In re Randall

Decision Date01 November 2006
Docket NumberAdversary No. 06-0397.,Bankruptcy No. 06 11832.
Citation358 B.R. 145
PartiesIn re Cheryl A. RANDALL, Debtor. Cheryl A. Randall, Plaintiff, v. Bank One National Association As Trustee and Bankers First Mortgage Co., Defendants.
CourtU.S. Bankruptcy Court — Eastern District of Pennsylvania

Devon E. Sanders, Esq., Community Legal Services, Inc., Philadelphia, PA, for debtor.

Joseph F. Riga, Esq., Maple Shade, NJ, for Bank One.


BRUCE FOX, Bankruptcy Judge.

The chapter 13 debtor, Cheryl A. Randall, has commenced an adversary proceeding against defendants Bank One, N.A. and Bankers First Mortgage Co.1 Defendant Bank One has filed a motion to dismiss this proceeding pursuant to Fed. R. Bankr.P. 7012, incorporating Fed. R.Civ.P. 12(b)(1) and (b)(6).
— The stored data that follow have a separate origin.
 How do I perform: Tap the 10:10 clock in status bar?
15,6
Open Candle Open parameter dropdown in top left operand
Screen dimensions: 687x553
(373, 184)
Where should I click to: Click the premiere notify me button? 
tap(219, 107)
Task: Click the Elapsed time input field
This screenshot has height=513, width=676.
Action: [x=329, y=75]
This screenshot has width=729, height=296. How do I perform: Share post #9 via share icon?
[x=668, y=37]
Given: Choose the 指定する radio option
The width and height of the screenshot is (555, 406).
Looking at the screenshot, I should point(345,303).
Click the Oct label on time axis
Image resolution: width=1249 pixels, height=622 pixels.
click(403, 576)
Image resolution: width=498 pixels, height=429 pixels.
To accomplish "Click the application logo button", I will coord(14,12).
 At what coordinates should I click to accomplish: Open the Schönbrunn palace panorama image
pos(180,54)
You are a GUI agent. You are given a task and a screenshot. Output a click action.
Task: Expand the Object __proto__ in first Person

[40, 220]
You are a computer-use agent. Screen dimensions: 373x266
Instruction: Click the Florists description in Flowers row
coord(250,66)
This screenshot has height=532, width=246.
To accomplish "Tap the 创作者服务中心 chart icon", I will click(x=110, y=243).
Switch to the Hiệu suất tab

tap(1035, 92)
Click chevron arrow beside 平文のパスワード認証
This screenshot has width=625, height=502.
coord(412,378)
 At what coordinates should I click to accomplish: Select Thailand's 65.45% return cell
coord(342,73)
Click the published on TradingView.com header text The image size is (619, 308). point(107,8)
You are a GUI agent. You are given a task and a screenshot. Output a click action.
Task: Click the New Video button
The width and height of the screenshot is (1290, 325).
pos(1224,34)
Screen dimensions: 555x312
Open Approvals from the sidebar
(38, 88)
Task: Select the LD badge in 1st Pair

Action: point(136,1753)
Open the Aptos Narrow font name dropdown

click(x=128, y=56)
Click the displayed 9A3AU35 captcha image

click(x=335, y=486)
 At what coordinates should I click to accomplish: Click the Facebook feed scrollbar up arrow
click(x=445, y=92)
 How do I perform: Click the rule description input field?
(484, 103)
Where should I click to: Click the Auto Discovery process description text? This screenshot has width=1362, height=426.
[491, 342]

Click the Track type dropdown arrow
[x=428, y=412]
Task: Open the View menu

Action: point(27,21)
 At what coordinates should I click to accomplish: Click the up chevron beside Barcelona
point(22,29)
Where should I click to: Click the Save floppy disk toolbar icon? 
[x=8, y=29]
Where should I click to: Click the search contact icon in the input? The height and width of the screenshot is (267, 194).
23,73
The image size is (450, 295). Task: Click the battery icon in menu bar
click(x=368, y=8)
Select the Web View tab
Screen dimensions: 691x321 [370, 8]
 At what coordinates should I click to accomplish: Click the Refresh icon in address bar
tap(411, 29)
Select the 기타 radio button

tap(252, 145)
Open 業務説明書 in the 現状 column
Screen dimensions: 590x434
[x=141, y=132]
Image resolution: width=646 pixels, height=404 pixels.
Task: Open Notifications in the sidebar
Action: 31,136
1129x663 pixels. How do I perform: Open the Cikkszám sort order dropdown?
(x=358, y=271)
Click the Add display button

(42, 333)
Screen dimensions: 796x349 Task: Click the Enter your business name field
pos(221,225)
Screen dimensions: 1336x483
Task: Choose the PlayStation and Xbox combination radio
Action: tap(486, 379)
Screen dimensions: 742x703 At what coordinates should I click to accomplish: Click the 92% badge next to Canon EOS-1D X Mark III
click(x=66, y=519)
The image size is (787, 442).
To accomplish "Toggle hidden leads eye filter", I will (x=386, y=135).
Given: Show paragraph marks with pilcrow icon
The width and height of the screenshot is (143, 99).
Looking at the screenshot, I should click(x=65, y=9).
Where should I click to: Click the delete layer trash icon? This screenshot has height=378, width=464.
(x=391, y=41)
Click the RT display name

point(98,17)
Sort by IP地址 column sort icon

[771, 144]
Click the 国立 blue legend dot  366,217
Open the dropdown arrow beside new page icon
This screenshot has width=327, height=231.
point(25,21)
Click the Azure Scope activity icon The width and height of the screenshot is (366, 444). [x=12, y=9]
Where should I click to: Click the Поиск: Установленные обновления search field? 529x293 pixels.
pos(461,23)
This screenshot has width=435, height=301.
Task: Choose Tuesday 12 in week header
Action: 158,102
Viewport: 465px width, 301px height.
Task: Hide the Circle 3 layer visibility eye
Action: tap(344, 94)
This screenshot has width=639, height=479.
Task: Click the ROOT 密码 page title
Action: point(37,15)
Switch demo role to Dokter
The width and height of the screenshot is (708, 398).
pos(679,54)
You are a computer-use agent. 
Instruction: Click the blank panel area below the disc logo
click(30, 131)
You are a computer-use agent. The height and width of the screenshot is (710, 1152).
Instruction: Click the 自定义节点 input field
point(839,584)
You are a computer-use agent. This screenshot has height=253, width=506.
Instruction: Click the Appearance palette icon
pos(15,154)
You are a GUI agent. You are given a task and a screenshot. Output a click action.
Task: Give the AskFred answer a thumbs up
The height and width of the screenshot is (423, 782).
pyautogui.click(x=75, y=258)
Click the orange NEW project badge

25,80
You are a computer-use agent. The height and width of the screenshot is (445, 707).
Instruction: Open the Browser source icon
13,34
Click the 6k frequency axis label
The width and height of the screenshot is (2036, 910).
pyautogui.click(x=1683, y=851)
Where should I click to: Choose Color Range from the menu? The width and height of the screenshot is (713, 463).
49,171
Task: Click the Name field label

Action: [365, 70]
As will be discussed below, Bank One contends that the claims against it are barred by the Rooker-Feldman doctrine, res judicata, collateral estoppel and the statute of limitations. The plaintiff contends that none of her claims warrant dismissal.

For the following reasons, the defendant's motion to dismiss will be granted in part and denied in part. Rather than dismiss any of the counts in the complaint, however, it is more appropriate to strike certain requested relief as unavailable, pursuant to Fed. R. Bankr P. 7012, incorporating Fed.R.Civ.P. 12(f).


The plaintiff alleges in her complaint that she entered into a loan agreement with defendant Bankers Trust in December 2000 in connection with home improvements to be made by an entity known as Classic Exteriors by Alan Cherry, Inc. Bankers Trust, as a collateral for this loan, obtained a security interest in real property (which property is not identified expressly, but implicitly is 6112 Upland Street, Philadelphia, Pennsylvania). The plaintiff alleges that at the loan closing she was charged unreasonable and excessive fees, and was given improper notice of her right to cancel the loan transaction. She further asserts that the amount financed was incorrectly disclosed.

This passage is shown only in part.